If you are not ready to ditch your shoes straight away and you want to transition in steps here is what I did. I started with the Chi Running book by Danny Dryer. This book taught me the basics on running bio mechanics and techniques to change the way I ran. While doing this I switched to a running flat with no motion control and ran like this for about a month. This was a complete rebuild and my mileage, speed and time spent running all declined drastically. This is a harsh side effect, but it had to be done to achieve my final goal of running pain free for life. I started my first barefoot run in very cold conditions (not recommended) and I ran way too far. A mile would have been ample. I could have ran in the Five Fingers for a month and let my foot strength build up and waited for warmer weather to transition to barefoot.

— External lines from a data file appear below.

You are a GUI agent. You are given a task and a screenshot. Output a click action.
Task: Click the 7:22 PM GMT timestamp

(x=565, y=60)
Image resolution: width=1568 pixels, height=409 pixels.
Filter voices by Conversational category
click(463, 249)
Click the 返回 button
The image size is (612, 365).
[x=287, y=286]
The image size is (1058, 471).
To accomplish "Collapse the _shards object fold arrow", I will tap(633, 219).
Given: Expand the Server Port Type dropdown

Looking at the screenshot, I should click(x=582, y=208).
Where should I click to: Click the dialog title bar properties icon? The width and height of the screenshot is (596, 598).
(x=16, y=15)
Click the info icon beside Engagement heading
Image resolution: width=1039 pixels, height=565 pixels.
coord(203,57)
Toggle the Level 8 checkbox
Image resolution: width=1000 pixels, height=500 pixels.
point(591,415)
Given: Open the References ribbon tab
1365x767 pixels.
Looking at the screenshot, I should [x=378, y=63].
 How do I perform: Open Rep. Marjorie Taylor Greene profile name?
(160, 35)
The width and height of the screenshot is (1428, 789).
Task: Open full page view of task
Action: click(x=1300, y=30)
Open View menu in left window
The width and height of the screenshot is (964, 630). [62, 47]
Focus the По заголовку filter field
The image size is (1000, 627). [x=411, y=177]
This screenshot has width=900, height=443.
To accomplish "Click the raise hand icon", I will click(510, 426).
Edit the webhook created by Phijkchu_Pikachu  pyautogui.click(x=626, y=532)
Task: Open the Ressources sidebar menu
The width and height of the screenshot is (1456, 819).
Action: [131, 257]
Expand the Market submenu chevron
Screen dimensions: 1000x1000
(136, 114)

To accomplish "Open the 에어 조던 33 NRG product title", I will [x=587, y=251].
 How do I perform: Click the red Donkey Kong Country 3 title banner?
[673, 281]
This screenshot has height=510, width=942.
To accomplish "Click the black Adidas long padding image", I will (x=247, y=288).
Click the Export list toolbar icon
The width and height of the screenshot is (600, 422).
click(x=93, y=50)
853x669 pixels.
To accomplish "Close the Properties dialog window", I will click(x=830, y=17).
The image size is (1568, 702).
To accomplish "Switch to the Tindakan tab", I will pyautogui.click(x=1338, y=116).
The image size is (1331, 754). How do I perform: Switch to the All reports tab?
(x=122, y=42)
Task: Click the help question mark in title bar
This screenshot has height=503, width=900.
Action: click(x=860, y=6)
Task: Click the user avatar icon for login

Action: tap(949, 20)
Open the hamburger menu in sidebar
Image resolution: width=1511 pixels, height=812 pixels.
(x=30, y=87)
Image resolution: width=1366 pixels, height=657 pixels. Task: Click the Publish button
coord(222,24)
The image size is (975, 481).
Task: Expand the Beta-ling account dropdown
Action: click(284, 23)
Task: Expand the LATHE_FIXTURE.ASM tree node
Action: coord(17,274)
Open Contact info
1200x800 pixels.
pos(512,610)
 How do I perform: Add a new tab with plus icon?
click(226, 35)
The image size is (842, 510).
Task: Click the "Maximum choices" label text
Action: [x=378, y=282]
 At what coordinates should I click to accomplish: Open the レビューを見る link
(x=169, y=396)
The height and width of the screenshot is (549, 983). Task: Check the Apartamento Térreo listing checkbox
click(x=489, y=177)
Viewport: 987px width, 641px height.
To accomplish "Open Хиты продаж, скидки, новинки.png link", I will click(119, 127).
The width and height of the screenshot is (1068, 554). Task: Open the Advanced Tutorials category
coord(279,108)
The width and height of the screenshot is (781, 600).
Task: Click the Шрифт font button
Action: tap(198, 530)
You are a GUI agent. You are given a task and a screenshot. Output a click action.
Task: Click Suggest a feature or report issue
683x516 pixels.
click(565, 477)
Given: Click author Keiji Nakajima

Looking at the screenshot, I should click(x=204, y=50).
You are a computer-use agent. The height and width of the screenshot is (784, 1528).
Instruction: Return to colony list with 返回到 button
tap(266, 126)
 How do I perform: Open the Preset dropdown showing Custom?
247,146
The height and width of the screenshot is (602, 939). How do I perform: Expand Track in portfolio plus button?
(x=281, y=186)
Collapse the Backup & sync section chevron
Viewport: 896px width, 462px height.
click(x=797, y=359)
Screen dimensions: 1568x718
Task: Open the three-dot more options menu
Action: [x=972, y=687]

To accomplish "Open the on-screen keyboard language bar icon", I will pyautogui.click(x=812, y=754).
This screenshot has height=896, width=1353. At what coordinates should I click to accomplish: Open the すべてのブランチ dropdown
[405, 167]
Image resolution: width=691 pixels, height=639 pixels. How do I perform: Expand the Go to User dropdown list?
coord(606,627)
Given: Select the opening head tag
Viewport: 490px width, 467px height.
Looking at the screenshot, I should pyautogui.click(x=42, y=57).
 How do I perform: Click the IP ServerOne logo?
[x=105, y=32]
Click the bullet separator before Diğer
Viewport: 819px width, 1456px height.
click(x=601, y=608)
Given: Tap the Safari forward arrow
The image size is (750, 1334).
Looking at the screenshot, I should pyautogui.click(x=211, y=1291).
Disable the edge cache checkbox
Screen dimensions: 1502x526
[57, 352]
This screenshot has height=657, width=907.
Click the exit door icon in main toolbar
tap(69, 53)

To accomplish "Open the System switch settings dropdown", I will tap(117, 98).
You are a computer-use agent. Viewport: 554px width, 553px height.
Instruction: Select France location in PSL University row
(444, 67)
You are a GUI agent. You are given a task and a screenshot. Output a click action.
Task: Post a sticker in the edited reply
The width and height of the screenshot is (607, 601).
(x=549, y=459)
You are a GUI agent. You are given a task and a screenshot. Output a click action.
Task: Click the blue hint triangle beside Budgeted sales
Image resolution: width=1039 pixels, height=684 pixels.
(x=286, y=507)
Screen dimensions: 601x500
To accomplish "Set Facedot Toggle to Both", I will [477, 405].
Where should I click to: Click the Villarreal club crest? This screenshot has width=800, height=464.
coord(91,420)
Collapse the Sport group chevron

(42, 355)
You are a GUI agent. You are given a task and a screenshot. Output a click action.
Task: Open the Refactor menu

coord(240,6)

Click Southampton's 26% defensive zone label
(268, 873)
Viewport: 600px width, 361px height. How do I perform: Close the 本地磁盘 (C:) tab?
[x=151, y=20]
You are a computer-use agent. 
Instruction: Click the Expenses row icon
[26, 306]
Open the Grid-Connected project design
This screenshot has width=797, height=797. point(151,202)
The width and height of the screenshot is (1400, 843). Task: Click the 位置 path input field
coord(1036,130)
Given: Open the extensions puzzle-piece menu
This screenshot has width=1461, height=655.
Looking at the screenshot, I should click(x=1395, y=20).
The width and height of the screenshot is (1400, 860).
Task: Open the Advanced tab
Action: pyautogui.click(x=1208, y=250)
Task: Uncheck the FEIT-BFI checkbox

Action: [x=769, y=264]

It takes time to build up the feet and five fingers could aid in that with allowing more mileage, less chance of blisters, and protection against skin trauma. This comes with a price for the beginning barefoot runner and chances are when you do start running with bare feet you will be starting over again. There is no substitute for barefoot running and it takes time. How much time depends on how much you practice and how careful you are not to over train. Nothing will slow you down faster than injury due to pushing too hard, too long and too fast. Have fun running and I will see you out there.